The Australian dollar bounced after a reading on domestic inflation proved not to be as weak as bears had wagered on, forcing a spurt of short covering.
The Aussie got a helping hand from a further sharp rise in prices for iron ore, a major export earner for Australia and a big driver of mining profits and tax revenue.
Chinese iron ore futures jumped nearly six per cent on Wednesday to hit their daily upside limit, after Brazil’s Vale SA said it was cutting output following a deadly tailings dam disaster.
All of which lifted the Aussie 0.5 per cent to 71.91 US cents, and away from Tuesday’s trough of 71.38 US cents.
Australian data showed consumer prices rose 0.5 per cent in the December quarter and 1.7 per cent for the year, to slightly top forecasts.

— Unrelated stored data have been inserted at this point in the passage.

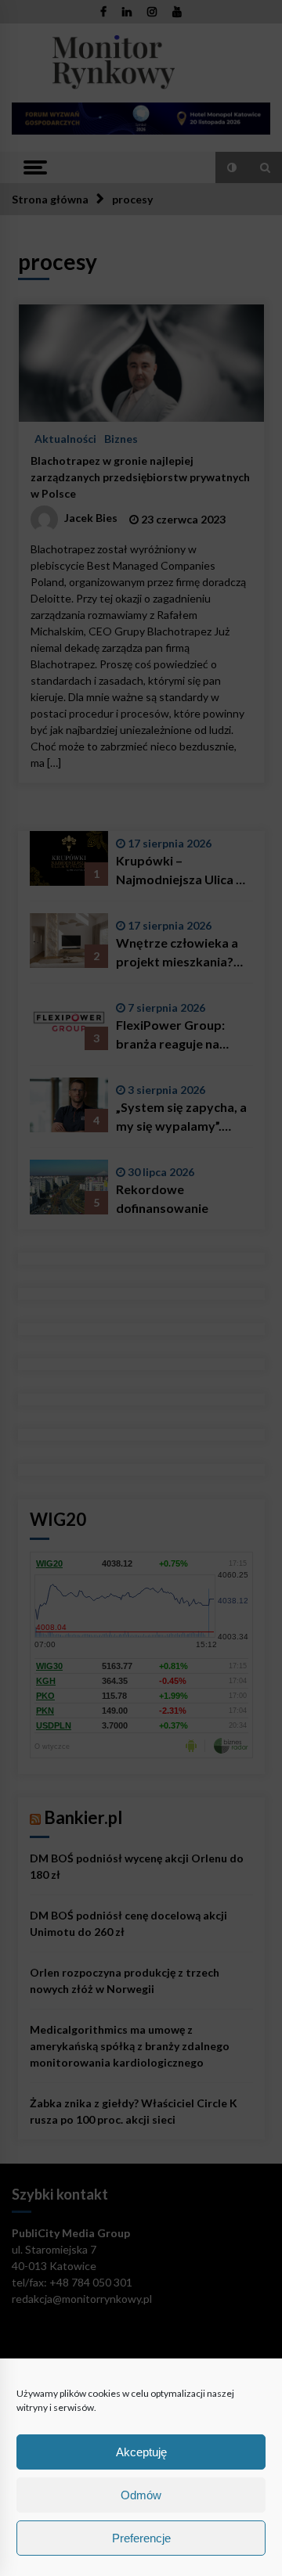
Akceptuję (141, 2452)
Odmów (141, 2495)
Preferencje (141, 2538)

Core inflation was much as expected at an annual 1.8 per cent, completing the third straight year under the Reserve Bank of Australia’s two to three per cent target band.
Speculators, however, had been counting on an even softer number and had to pare back bets on a cut in interest rates.
Futures now imply a 52 per cent probability of a quarter-point cut in the 1.5 per cent cash rate by the end of this year, compared to 70 per cent before the data.
“While it does not change the message that inflation is too low and has undershot the RBA’s target for several years now, the data, on their own, do not give additional ammunition to the growing rate cut speculation,” said Su-Lin Ong, head of Australian fixed income strategy at RBC Capital Markets.
“Nevertheless, a more sustained pick up in inflation remains challenging amid ongoing labour market slack, competitive pressures and structural headwinds to wages growth.”
The RBA holds its first policy meeting of the year next Tuesday and will update its economic forecasts on February 8.
Markets assume rates will remain unchanged but will be hyper-sensitive to any dovish turn in language from the doggedly upbeat central bank.
Australian government bond futures eased on the inflation news, with the three-year bond contract off five ticks at 98.245.
The 10-year contract fell 2.5 ticks to 97.745, as the yield curve steepened.